(Saved entries)

######

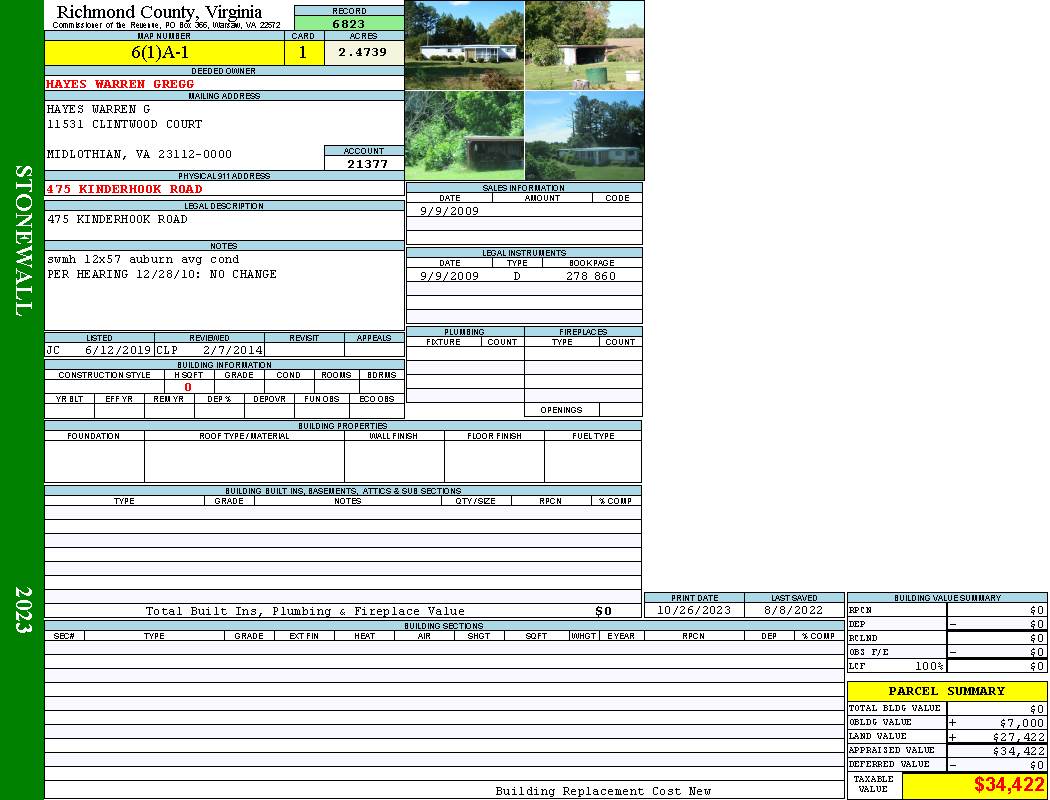Click the taxable value $34,422

pyautogui.click(x=1008, y=785)
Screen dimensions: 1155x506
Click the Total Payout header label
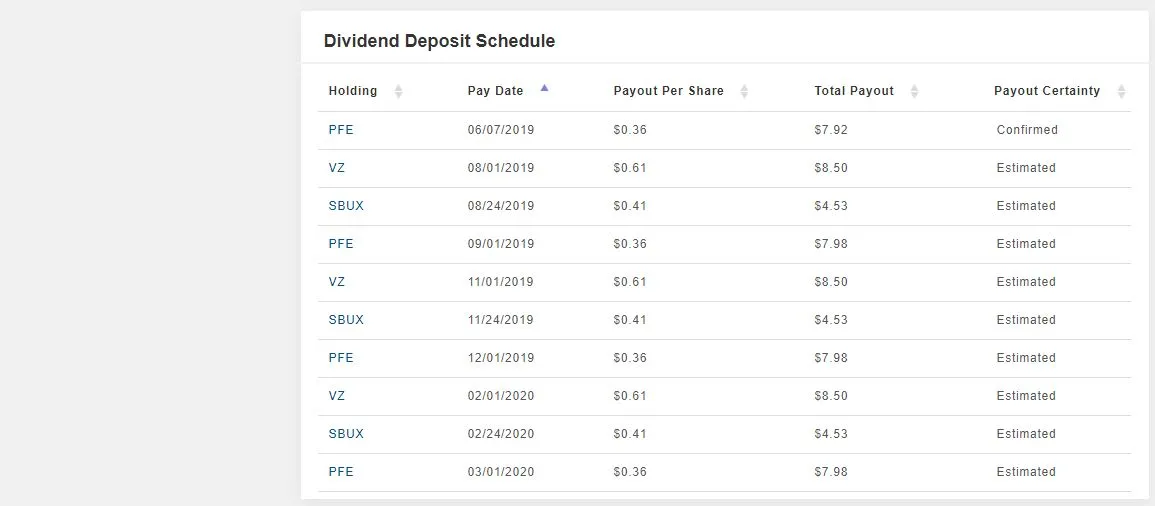coord(854,91)
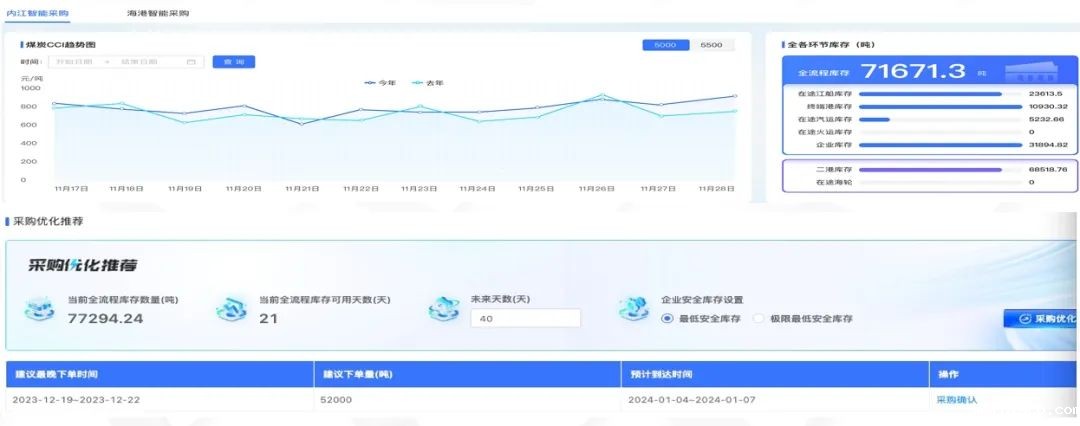Screen dimensions: 1080x426
Task: Select the 极限最低安全库存 radio option
Action: pyautogui.click(x=759, y=318)
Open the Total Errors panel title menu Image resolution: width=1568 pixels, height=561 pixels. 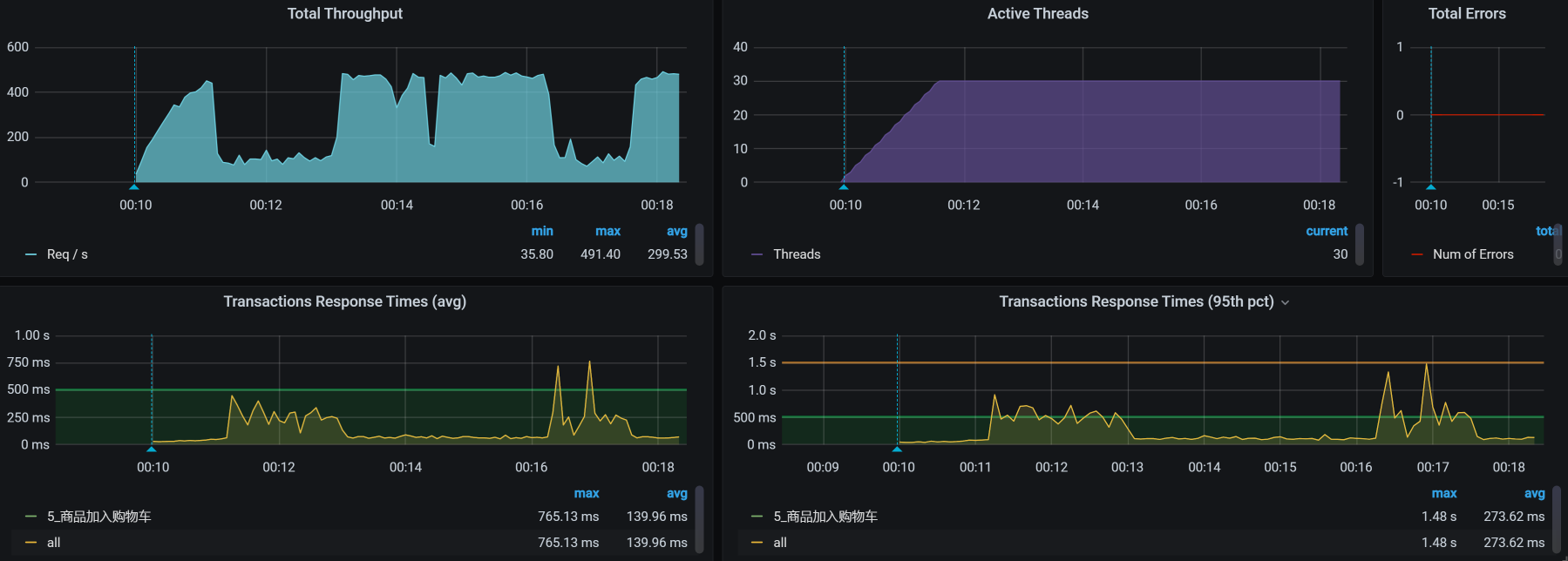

######

When the line containing "Screen dimensions: 1155x506" is reached, write out that line and each one after it exactly, ending with the last line of the records; pictures are not copied.

Written reply
Screen dimensions: 1155x506
Click the Total Payout header label
coord(854,91)
Screen dimensions: 1080x426
Task: Select the 极限最低安全库存 radio option
Action: pyautogui.click(x=759, y=318)
Open the Total Errors panel title menu Image resolution: width=1568 pixels, height=561 pixels. 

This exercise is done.